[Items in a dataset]
++++
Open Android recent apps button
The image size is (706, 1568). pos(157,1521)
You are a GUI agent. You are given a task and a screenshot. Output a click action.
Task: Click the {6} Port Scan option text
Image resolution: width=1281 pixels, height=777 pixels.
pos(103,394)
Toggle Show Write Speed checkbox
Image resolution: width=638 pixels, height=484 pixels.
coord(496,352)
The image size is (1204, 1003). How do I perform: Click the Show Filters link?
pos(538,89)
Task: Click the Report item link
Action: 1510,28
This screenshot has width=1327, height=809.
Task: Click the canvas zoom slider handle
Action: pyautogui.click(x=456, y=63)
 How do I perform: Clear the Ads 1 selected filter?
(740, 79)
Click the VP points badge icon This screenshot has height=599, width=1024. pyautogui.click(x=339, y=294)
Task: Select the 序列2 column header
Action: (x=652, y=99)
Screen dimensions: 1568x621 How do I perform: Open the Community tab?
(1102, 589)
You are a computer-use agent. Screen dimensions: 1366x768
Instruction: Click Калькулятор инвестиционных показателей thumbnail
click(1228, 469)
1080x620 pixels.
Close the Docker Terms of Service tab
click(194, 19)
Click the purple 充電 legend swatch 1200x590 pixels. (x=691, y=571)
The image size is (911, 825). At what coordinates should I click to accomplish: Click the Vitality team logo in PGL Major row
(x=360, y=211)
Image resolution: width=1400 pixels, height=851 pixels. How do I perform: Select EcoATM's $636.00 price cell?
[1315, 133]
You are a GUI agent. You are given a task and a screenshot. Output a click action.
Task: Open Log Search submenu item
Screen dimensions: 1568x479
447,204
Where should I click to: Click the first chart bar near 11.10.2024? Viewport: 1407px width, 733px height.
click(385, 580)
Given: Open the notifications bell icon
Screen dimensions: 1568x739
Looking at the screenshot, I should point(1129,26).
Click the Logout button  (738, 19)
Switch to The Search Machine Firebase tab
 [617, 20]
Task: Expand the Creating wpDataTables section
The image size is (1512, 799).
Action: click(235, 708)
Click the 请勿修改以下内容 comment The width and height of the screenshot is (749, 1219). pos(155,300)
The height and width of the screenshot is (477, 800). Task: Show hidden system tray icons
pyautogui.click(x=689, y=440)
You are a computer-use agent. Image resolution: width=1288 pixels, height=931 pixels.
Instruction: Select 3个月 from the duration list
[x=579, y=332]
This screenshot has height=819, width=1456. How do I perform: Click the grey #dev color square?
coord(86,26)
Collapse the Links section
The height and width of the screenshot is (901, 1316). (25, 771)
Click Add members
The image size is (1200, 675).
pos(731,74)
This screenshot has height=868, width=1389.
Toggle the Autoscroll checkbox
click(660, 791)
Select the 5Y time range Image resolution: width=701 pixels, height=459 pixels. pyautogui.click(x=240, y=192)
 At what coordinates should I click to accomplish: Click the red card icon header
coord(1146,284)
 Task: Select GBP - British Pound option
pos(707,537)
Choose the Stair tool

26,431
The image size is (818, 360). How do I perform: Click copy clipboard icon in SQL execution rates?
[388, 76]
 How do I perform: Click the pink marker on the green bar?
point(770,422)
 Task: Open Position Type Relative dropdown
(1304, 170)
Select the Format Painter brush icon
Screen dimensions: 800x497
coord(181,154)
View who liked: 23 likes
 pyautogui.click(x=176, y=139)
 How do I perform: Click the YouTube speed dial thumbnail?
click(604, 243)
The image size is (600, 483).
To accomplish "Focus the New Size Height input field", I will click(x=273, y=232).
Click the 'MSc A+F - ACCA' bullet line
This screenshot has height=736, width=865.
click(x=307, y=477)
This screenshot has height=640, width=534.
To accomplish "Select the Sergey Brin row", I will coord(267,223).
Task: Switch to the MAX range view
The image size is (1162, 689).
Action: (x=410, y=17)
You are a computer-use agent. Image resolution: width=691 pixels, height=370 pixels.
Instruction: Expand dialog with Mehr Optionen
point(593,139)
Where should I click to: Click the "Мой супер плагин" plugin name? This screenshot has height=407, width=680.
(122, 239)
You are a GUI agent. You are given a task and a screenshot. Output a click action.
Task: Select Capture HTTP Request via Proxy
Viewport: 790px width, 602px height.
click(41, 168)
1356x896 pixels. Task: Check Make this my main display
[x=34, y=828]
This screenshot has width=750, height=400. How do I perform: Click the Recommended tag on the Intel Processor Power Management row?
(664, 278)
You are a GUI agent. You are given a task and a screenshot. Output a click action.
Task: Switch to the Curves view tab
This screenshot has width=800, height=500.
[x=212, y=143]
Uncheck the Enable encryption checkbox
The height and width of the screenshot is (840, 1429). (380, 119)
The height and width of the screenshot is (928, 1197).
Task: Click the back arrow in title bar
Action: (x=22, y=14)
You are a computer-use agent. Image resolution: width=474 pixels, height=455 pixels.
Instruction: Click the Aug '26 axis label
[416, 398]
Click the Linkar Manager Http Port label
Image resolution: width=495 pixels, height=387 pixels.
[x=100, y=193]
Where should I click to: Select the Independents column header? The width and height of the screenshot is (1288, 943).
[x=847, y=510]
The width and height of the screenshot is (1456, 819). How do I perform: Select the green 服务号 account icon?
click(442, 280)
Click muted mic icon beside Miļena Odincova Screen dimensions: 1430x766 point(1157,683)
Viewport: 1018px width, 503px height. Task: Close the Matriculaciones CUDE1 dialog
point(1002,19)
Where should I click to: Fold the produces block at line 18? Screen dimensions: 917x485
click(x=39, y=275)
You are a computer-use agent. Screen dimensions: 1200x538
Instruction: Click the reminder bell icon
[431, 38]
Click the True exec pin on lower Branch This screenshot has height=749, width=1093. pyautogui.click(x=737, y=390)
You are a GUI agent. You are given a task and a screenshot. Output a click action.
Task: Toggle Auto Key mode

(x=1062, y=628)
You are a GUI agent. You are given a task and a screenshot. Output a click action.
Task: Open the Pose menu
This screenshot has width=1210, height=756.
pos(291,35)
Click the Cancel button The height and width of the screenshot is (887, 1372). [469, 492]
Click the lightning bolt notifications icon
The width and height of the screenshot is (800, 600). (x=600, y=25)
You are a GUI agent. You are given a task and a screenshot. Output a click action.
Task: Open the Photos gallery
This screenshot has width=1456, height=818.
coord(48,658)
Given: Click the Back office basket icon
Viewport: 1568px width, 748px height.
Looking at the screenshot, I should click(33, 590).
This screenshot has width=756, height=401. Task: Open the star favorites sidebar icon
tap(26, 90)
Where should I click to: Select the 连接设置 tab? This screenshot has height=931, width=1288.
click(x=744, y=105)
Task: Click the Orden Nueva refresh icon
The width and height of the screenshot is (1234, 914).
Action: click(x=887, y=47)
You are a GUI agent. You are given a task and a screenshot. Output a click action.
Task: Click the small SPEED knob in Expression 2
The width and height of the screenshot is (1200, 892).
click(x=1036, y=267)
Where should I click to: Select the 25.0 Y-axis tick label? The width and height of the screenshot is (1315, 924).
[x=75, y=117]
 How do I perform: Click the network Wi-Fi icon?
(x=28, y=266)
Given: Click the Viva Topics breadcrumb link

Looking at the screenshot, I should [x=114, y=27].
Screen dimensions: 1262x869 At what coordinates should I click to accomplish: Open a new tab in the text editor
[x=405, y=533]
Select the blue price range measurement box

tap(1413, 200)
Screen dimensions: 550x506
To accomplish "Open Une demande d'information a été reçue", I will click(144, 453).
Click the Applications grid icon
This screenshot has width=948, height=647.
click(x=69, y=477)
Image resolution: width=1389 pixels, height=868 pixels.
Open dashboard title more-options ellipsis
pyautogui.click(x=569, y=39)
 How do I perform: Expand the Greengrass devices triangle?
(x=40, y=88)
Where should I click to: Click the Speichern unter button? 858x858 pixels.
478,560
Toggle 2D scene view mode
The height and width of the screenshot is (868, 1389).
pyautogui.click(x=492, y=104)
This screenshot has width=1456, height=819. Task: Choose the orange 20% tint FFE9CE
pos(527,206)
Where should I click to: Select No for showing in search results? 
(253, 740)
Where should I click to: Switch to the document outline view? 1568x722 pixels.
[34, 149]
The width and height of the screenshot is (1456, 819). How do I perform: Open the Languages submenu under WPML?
++++
> _DIRECTIONS_
Repeat the items above word for word, starting with the line containing "Click Add members" and ending with the line containing "Action: (x=410, y=17)", both lines included.

> _FULL ANSWER_
Click Add members
The image size is (1200, 675).
pos(731,74)
This screenshot has height=868, width=1389.
Toggle the Autoscroll checkbox
click(660, 791)
Select the 5Y time range Image resolution: width=701 pixels, height=459 pixels. pyautogui.click(x=240, y=192)
 At what coordinates should I click to accomplish: Click the red card icon header
coord(1146,284)
 Task: Select GBP - British Pound option
pos(707,537)
Choose the Stair tool

26,431
The image size is (818, 360). How do I perform: Click copy clipboard icon in SQL execution rates?
[388, 76]
 How do I perform: Click the pink marker on the green bar?
point(770,422)
 Task: Open Position Type Relative dropdown
(1304, 170)
Select the Format Painter brush icon
Screen dimensions: 800x497
coord(181,154)
View who liked: 23 likes
 pyautogui.click(x=176, y=139)
 How do I perform: Click the YouTube speed dial thumbnail?
click(604, 243)
The image size is (600, 483).
To accomplish "Focus the New Size Height input field", I will click(x=273, y=232).
Click the 'MSc A+F - ACCA' bullet line
This screenshot has height=736, width=865.
click(x=307, y=477)
This screenshot has height=640, width=534.
To accomplish "Select the Sergey Brin row", I will coord(267,223).
Task: Switch to the MAX range view
The image size is (1162, 689).
Action: (x=410, y=17)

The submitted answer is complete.